Contrasting effects of organic and mineral nitrogen challenge the N-Mining Hypothesis for soil organic matter priming

Abstract

© 2018 Elsevier Ltd Addition of easily available organic substances to soil often increases the CO2 efflux from pre-existing soil carbon (C). This phenomenon is often explained in terms of the Nitrogen (N)-Mining Hypothesis. According to this proposed – but never conclusively proven – mechanism, increased C availability induces N limitation in microbes, which then access N by degrading soil organic matter (SOM) – a priming effect. This is supported by some experiments demonstrating reduced CO2 efflux after mineral N addition.
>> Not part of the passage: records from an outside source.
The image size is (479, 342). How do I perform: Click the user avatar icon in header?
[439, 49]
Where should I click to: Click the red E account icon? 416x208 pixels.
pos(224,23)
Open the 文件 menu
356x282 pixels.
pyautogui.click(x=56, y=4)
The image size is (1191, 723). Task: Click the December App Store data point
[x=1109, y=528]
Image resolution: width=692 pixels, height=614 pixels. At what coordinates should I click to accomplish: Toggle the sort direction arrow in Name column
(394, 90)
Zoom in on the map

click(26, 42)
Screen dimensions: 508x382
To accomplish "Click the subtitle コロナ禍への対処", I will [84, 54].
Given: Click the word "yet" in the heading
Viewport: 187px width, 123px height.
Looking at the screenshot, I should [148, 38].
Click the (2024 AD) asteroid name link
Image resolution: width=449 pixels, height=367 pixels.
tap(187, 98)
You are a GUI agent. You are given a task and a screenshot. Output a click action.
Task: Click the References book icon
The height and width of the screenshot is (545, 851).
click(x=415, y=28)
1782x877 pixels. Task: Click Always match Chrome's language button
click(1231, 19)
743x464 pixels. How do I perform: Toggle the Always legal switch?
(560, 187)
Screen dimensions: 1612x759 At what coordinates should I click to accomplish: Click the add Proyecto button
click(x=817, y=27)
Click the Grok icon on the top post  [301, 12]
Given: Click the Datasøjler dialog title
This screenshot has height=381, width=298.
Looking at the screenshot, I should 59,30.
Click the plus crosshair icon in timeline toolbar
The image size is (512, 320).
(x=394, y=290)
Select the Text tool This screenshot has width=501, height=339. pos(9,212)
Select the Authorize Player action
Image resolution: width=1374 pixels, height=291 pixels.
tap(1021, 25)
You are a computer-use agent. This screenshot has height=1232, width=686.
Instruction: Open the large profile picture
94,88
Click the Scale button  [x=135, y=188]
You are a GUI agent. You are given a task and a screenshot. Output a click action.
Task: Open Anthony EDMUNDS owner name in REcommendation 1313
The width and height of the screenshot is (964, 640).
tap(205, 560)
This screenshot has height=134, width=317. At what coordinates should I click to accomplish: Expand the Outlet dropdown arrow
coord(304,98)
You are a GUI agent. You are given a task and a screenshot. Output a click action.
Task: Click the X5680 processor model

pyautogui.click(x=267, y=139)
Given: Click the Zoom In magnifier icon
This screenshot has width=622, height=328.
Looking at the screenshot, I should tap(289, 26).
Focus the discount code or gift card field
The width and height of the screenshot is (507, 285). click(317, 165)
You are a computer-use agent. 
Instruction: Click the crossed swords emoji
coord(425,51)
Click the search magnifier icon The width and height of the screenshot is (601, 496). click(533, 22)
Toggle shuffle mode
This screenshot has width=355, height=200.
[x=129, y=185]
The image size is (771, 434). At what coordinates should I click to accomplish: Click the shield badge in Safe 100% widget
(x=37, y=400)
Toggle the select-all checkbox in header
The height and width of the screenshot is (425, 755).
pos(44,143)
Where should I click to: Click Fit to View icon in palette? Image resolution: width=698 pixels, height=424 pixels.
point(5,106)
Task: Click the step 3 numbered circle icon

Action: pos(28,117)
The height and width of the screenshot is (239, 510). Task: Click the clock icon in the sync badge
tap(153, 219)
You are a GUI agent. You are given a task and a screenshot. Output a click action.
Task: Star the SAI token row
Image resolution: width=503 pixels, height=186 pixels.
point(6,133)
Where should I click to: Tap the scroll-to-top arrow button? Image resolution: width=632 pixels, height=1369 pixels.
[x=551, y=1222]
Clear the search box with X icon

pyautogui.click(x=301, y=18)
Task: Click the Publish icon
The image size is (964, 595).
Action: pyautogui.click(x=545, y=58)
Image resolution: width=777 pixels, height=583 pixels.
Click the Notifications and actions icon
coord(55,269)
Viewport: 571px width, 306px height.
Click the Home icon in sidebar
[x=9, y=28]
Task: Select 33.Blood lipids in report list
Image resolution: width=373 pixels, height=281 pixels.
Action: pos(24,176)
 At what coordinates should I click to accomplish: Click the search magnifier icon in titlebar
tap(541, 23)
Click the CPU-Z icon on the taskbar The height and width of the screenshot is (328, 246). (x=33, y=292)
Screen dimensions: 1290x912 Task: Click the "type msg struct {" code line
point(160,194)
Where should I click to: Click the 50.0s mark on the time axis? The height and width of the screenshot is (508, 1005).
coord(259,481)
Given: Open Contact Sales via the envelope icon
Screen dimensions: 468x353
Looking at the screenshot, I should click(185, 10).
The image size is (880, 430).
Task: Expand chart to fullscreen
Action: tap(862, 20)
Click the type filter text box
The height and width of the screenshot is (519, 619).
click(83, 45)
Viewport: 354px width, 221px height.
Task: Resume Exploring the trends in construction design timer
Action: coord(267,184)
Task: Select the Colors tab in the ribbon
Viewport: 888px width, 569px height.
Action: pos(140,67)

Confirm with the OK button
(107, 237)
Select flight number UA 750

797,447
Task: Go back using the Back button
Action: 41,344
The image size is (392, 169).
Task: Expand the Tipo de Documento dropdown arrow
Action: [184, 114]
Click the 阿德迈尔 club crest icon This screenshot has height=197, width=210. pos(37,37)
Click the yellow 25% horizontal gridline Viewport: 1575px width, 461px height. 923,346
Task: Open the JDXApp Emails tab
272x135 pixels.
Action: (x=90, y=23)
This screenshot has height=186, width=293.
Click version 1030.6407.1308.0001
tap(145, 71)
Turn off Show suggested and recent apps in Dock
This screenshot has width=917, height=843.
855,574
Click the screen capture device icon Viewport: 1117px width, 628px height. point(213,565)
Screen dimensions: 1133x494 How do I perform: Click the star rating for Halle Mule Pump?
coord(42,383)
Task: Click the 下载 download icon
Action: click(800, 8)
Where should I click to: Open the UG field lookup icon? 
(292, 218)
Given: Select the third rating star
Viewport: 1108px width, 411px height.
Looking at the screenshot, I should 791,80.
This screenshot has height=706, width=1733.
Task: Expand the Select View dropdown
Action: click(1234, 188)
However, amino acids cause priming, despite their very low C:N ratios and rapid deamination to mineral N. To explore this contradiction, we applied 14C- and 15N-labelled C and N sources (glucose, alanine and ammonium sulfate) to rigorously test two key predictions of the N-Mining Hypothesis: (i) an amino acid should stimulate much less priming than glucose, and (ii) priming should be similarly suppressed for an amino acid or a stoichiometrically equivalent addition of glucose plus mineral N. Both of these key predictions of the N-Mining Hypothesis failed. Efflux of CO2 from native C was essentially determined by the type and amount of C added, with alanine stimulating more priming than glucose (16–50% cumulative increase relative to control, versus 0–25%, respectively). Higher C additions caused more priming than low additions. Mineral N reduced native-C-derived CO2 efflux when added alone or with organic substrates, but this effect was independent of the organic C additions and did not influence C-induced priming. These results were inconsistent with the hypothesized role of N mining in priming. We conclude that the N-Mining Hypothesis, at least in its current form, is not a universal explanation for observed priming phenomena. Instead, we observed a strong correlation between the rates of priming and the mineralization of the added substrates, especially during the first 8 days. This indicated that priming was best explained by energy-induced synthesis of SOM-degrading exoenzymes, possibly in combination with apparent priming from accelerated turnover of microbial biomass.